Your task =>
Across the records below, how many lines contain the string "each"? Give the number by itself.
___
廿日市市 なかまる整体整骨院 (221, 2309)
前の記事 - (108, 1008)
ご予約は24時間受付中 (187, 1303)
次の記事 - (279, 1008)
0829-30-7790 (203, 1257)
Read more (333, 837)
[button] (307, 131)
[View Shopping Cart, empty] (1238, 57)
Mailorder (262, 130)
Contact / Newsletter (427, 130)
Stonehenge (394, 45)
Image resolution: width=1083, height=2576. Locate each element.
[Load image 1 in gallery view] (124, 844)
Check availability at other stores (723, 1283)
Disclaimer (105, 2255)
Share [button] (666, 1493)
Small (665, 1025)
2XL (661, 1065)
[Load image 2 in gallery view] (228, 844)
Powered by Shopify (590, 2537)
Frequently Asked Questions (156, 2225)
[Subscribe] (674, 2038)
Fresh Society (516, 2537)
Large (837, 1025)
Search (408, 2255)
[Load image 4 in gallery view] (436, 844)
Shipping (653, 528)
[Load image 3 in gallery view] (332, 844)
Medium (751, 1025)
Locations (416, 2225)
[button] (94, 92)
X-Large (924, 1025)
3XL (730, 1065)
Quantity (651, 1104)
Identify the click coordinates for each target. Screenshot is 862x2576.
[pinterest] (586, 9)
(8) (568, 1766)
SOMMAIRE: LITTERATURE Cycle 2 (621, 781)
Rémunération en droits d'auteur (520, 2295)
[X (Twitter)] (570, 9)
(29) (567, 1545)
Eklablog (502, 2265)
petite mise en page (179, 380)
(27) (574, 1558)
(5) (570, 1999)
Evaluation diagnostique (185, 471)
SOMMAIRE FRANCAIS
___
Output for this task =>
2